Controls on light attenuation and Secchi depth as a function of water column suspended particle properties and other water column constituents: Insights form the York River estuary, Virginia, USA

Carl T Friedrichs1, Kelsey Fall2, Grace Massey1, Kenneth Moore2, Betty Neikirk2, David Parrish2, William Reay2 and Erin Shields2, (1)Virginia Institute of Marine Science, Gloucester Point, VA, United States, (2)Virginia Institute of Marine Science, Gloucester Point, United States
Abstract:
Improved water clarity is a key management goal given its aesthetic value and the limit poor clarity imposes on aquatic plant growth. Two useful measures of water clarity are (i) the rate at which total light decays with depth, known as the diffuse attenuation coefficient (Kd), and (ii) the depth at which a Secchi disk disappears from view (Zsd), which scales with the transparency of water as seen by the human eye. At lowest order, Zsd is often approximately proportional to 1/Kd, and management criteria for clarity attainment have in the past assumed that the product of Zsd and Kd is a regional constant. However, recent observations and theory has indicated that the product of Zsd and Kd can vary by a factor of two or more as a function of either particle organic content or the overall magnitude of total suspended solids (TSS). The availability of extensive, high quality, management-oriented monitoring data in York River estuary, Virginia, which is a tidal tributary of the Chesapeake Bay, makes it an ideal location to further explore the behavior of Kd and Zsd in response to observed water column constituents.

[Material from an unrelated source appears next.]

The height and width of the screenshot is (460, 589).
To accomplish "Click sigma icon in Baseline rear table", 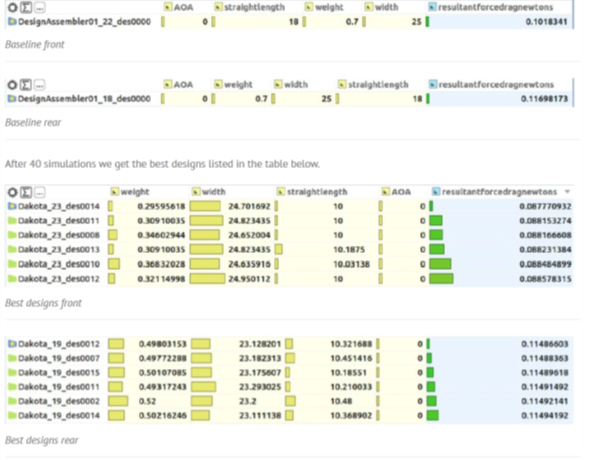I will pos(26,85).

The Virginia Institute of Marine Science (VIMS), The Chesapeake Bay National Estuarine Research Reserve in Virginia (CBNERRVA), and the EPA Chesapeake Bay Program (CBP) have been monitoring Kd, Zsd, and related water column constituents at various locations along the York since the 1980s. The VIMS/CBNERRVA data set contains > 7500 simultaneous and co-located measurements of TSS, loss on ignition, chlorophyll, and Kd; and available EPA data in the York provide 1200 more analogous observations. Of these 9700 samples, 5900 also have corresponding measuremenst of light absorbance by colored dissolved organic matter, 1500 have Zsd, and at least 300 have turbidity. A recent National Science Foundation study in the York has provided 100 additional stations that also include beam attenuation, suspended particle cross-sectional area, and suspended particle density. The statistical analysis of the above data sets presented here will improve understanding of how particles and other water column constituents degrade estuarine water clarity in terms of both Kd and Zsd and help explain why disparities in Kd and Zsd trends in the Chesapeake Bay region and elsewhere may be occurring.